How to exercise triceps for the most effective results

The most effective methods for exercising the triceps include narrow distance push ups, supine arm flexion and extension, rope compression, parallel bar arm flexion and extension, and dumbbell neck back arm flexion and extension. These movements can specifically stimulate the long head, lateral head, and medial head of the triceps, and when combined with appropriate weight-bearing and standardized movements, can significantly improve training effectiveness.

1. Narrow distance push up

The distance between hands is less than shoulder width, the core tightens to maintain a straight line, and when descending, the elbows are close to the trunk, which can focus on stimulating the triceps. This movement utilizes one's own weight as resistance and is suitable for beginners to establish basic strength. During training, pay attention to avoiding waist collapse or hip elevation, and repeat 10-15 times per group for the best results.

2. Lie down with arms bent and extended

After lying flat, hold a barbell or dumbbell with both hands, bend your elbows slowly and lower them to near your forehead before straightening your arms. This action significantly stimulates the long head of the triceps, and using an EZ barbell can reduce wrist pressure. It is recommended to choose a weight that can complete 8-12 times, and control the centrifugal shrinkage for 2-3 seconds when lowering for better results.

3. Rope Compression

During gym equipment training, keep the upper arm fixed to the side of the body and stretch the rope down to the front of the thigh through the elbow joint. Adjustable grip straight rod/V-handle to change the force angle, rotating the wrist at the end of the action can strengthen the outer head. 12-15 times per group, be careful to avoid using shoulder compensation to exert force.

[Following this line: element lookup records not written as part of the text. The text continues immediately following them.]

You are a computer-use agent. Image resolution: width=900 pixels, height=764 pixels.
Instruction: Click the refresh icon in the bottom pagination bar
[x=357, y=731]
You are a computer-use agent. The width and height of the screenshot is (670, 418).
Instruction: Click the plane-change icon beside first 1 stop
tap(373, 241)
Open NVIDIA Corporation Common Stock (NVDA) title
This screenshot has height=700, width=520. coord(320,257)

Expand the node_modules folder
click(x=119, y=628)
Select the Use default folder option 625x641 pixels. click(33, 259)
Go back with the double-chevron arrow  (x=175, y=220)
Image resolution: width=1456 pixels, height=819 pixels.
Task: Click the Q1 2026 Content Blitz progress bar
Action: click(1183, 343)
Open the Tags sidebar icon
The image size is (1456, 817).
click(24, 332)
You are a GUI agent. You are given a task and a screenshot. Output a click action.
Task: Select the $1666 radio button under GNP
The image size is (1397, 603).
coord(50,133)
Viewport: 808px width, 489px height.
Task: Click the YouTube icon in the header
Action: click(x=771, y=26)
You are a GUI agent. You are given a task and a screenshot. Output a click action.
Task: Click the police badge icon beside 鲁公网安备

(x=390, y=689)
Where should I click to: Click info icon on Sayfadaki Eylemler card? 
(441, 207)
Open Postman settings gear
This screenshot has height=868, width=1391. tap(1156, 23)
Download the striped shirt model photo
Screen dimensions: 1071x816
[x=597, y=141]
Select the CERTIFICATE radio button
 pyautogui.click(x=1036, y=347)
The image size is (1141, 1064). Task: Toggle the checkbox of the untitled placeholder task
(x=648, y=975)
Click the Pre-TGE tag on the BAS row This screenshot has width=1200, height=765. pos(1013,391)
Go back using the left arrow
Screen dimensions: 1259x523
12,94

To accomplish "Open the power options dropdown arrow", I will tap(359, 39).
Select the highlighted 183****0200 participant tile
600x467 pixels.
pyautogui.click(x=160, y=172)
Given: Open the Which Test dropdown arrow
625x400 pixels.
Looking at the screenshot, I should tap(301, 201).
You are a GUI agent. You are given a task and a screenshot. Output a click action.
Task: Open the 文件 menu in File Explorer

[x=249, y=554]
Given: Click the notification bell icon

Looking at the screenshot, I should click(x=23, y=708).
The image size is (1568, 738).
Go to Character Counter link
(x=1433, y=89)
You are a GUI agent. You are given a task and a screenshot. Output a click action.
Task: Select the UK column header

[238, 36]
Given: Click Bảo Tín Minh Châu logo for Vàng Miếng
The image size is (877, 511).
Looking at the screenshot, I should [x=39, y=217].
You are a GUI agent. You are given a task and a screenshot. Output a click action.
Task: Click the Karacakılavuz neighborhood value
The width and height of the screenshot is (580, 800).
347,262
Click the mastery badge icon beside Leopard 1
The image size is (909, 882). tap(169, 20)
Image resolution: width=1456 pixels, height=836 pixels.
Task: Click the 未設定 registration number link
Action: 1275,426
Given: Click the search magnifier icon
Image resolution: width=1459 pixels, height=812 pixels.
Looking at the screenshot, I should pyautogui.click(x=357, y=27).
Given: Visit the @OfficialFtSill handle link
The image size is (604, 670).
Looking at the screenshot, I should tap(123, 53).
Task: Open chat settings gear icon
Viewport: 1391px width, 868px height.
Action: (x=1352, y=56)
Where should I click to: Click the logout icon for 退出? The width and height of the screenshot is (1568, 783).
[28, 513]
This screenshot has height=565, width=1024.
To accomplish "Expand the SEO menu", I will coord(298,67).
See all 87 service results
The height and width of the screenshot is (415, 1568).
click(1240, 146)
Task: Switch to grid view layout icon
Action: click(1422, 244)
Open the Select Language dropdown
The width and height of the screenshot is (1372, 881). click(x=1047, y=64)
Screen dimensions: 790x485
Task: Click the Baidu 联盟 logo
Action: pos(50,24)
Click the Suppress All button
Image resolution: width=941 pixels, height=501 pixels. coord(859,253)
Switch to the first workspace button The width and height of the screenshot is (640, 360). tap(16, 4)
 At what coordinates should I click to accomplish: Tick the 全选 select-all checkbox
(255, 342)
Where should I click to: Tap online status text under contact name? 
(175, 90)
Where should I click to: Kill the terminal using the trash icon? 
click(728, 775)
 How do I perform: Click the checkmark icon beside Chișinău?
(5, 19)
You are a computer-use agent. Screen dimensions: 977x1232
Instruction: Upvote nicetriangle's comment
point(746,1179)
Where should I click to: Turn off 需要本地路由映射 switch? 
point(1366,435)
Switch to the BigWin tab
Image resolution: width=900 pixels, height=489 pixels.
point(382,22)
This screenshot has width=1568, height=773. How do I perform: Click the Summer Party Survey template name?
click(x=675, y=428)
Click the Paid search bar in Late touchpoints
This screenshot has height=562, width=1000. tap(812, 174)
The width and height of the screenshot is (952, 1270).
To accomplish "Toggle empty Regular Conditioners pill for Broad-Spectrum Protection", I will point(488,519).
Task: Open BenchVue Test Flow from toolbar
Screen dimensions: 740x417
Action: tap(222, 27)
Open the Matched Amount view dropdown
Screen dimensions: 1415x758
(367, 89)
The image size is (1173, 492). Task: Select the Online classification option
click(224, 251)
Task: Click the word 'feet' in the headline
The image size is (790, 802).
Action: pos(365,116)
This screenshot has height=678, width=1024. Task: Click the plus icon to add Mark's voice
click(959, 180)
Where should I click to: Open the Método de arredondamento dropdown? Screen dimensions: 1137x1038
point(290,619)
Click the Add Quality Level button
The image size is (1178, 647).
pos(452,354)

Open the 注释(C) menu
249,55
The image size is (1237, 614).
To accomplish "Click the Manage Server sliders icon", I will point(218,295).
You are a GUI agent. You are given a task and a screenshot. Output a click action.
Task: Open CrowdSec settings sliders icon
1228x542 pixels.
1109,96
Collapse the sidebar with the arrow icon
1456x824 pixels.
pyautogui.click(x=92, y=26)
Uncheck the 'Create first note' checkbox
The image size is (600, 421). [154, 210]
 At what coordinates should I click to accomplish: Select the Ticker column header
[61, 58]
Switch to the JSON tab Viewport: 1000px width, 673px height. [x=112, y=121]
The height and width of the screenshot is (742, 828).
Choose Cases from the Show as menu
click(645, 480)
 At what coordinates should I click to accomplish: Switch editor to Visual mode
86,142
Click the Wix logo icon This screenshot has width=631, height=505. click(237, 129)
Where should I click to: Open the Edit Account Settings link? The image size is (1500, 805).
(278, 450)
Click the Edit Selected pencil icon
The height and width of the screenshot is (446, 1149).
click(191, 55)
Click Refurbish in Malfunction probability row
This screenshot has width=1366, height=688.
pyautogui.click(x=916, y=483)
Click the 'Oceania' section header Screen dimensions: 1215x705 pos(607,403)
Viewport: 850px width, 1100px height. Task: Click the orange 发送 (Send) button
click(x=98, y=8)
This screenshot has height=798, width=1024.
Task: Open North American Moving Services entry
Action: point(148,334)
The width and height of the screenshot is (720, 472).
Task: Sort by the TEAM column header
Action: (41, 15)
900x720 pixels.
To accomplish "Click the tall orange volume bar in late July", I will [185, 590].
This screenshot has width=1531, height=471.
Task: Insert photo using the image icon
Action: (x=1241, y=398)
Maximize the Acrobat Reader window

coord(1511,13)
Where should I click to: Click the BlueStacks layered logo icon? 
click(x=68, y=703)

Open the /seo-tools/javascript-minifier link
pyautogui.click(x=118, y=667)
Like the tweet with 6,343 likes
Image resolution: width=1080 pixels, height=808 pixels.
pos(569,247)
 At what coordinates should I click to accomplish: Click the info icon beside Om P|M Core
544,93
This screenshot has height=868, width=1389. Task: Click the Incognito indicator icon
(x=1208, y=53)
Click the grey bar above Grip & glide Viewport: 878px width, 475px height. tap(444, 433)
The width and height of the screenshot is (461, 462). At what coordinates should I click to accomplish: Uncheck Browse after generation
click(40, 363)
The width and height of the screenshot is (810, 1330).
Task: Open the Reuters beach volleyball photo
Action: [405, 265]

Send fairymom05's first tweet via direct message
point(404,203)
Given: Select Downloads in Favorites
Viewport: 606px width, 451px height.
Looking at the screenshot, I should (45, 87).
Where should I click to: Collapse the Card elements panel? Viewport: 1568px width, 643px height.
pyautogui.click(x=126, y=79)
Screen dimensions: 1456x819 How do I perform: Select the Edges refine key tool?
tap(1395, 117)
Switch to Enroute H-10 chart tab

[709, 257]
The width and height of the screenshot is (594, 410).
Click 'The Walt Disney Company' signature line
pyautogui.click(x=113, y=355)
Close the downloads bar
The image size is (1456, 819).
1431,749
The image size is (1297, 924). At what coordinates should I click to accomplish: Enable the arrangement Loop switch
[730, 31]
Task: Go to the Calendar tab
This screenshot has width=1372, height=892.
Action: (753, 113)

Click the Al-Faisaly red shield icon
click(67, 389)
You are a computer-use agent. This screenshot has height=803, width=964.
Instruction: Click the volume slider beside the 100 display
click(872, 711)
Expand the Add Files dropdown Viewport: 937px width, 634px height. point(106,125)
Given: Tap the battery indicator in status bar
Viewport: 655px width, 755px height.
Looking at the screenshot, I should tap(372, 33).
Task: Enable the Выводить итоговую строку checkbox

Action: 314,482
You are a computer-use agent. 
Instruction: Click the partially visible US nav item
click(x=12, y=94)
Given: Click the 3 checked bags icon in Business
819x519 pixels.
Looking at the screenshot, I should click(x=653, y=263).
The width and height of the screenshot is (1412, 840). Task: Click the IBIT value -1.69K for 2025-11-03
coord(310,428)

4. Double bar arm flexion and extension

Lean forward 30 degrees to complete arm flexion and extension, which can maximize the activation of the triceps. When descending, the elbow joint should be at a 90 degree angle. If it is too low, it may increase shoulder joint pressure. Advanced individuals can engage in weight-bearing training, but must ensure proper movement standards. This composite action can enhance the strength of both the pectoral and deltoid muscles.

5. Bend and extend the arms behind the dumbbell neck

Sitting posture: Hold the dumbbell over your head with one or both arms, slowly bend your elbows to lower the dumbbell to the back of your neck position, and then straighten it out. This isolated action significantly stimulates the inner head of the triceps, and using unilateral training can correct muscle imbalance. It is recommended to choose a lighter weight to avoid shoulder joint injuries, and complete 10-12 repetitions on each side of each group.

Schedule 2-3 specialized triceps training sessions per week, selecting 3-4 movements each time to complete 3-4 sets. Warm up the shoulder and elbow joints thoroughly before training, and rest within 60 seconds between groups to maintain muscle tension. Combined with daily protein intake of 1.6-2 grams per kilogram of body weight, it helps with muscle repair and growth. To avoid high-intensity training of the same muscle group for two consecutive days, aerobic exercise can be interspersed to improve metabolic efficiency. Middle aged and elderly trainers should reduce their weight-bearing range, postpartum women should gradually start strength training after the recovery period, and white-collar workers can use office chairs for improved arm flexion and extension exercises.